I can’t tell you whether the person (or persons) who put this specific pallet together actually enjoys their job, but what I know for sure is that they cared enough to do it right. Unfortunately, this level of quality and pride in workmanship is exceedingly rare — anywhere, in any occupation — so when you see it, it can’t help but stand out and grab your attention.

NEXT: Finishing the cedar


  1. Trevor_Lambert | | #1

    like this siding, too expensive for us
    I looked into this a few months ago. I like the concept and the look, and if price was no object I would have gone with it (well, I would have tried, my wife probably would have vetoed it). I just couldn't justify the cost. It was going to be about 1/4 the cost of the entire house. That was for pre-finished stuff. With all the other tasks of building our house, I just could not fit in the weeks of charring and oiling myself.

  2. user-622614 | | #2

    Charring as fire protection
    The idea that a charcoal-like surface provides fire protection seems somewhat counter-intuitive. The charcoal I put in my grill exhibits no resistance to ignition that I can detect. And the claim that charring somehow inhibits insect or fungal attack also seems to be somewhat shaky from wood science viewpoint.

  3. user-228058 | | #3

    Curious how this would work on rough sawn pine or hemlock.
    I need to experiment.
    I look forward to the follow up article on oiling.N

  4. Expert Member

    My nephew used it on a tiny house I helped him build. It looked great. The only downsides I could see were it wasn't very pleasant to touch or rub up against, and I wonder how easy it is to touch up if it is stained by bird droppings or mud and such. Maybe you just take a torch to it and re-oil?

  5. user-228058 | | #5

    I would think a bit of wire
    I would think a bit of wire brushing would remove a bird dropping. But wouldn't it have just a natural weathering, dirt turns into character effect..

  6. Expert Member

    That did seem like one of the benefits. It wasn't a cladding that seemed like it needed to be kept in pristine condition to look good.

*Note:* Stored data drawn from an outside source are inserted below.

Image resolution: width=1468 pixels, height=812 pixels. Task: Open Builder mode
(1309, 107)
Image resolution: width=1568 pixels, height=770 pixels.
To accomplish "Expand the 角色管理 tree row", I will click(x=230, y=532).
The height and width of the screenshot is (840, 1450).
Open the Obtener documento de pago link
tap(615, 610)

    My reservations about it being pleasant to touch aren't unique to it either. I lived in a stucco house where the aggregate was broken glass fragments. Something that was fairly common in Vancouver 1960's construction. It had a certain appeal, but wasn't something you wanted to rub against.

  7. gozags | | #7

    I did some work with this technique...
    I did some tests a couple years ago on some cedar fence boards. Our goal was (and may still be) to replace a fence with material treated this way. I did some very dark/'gatored' style and then various levels of lighter burning. I also soft brushed the darkest boards and wire brushed some of the others. After couple of years of being rained, snowed on, etc they all pretty much look the same. The lighter ones grayed a bit in then less burned areas, which looked cool. The darkest ones more or less looked the same as the day they were buned. In all cases, the sootiness was lessened by just being exposed to the elements.

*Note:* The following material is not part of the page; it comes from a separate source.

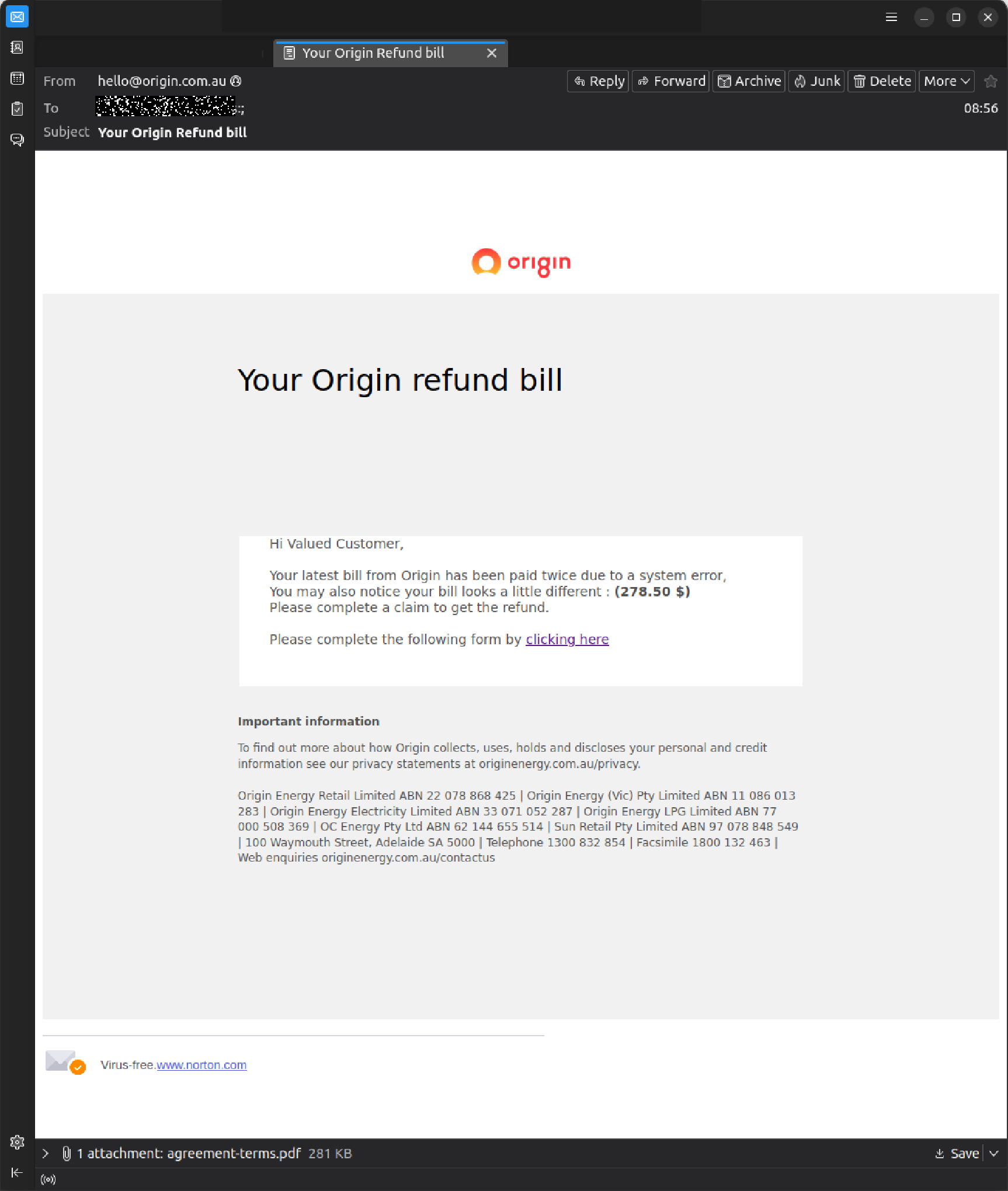
Task: Reply to the email
Action: pyautogui.click(x=597, y=81)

    I didn't seal them in any way and if you go online and look around, a lot of people seal the wood one way or the other. Usually tung oil. There is a new restaurant around me that is burned cedar both inside and out. The inside stuff doesn't cover the patrons in soot. So clearly it was sealed in some way.

  8. HRofMaine | | #8

    Here is a lovely video of a young designer who did this in Maine. I have to say the whole process is quite a bit more peaceful and romantic this way. Also, he's burning a few at once, so I'd be curious if the propane is actually faster. It's stinkier anyway. I believe he is just burning pine. See how he has prepped a few triangle chimneys. With a couple people I'd think this method would be faster and more enjoyable. Prep 10 chimneys, one person prepping, that person also pouring the water on after, and one person minding the burn process and the fire, then coat a few dozen boards with oil!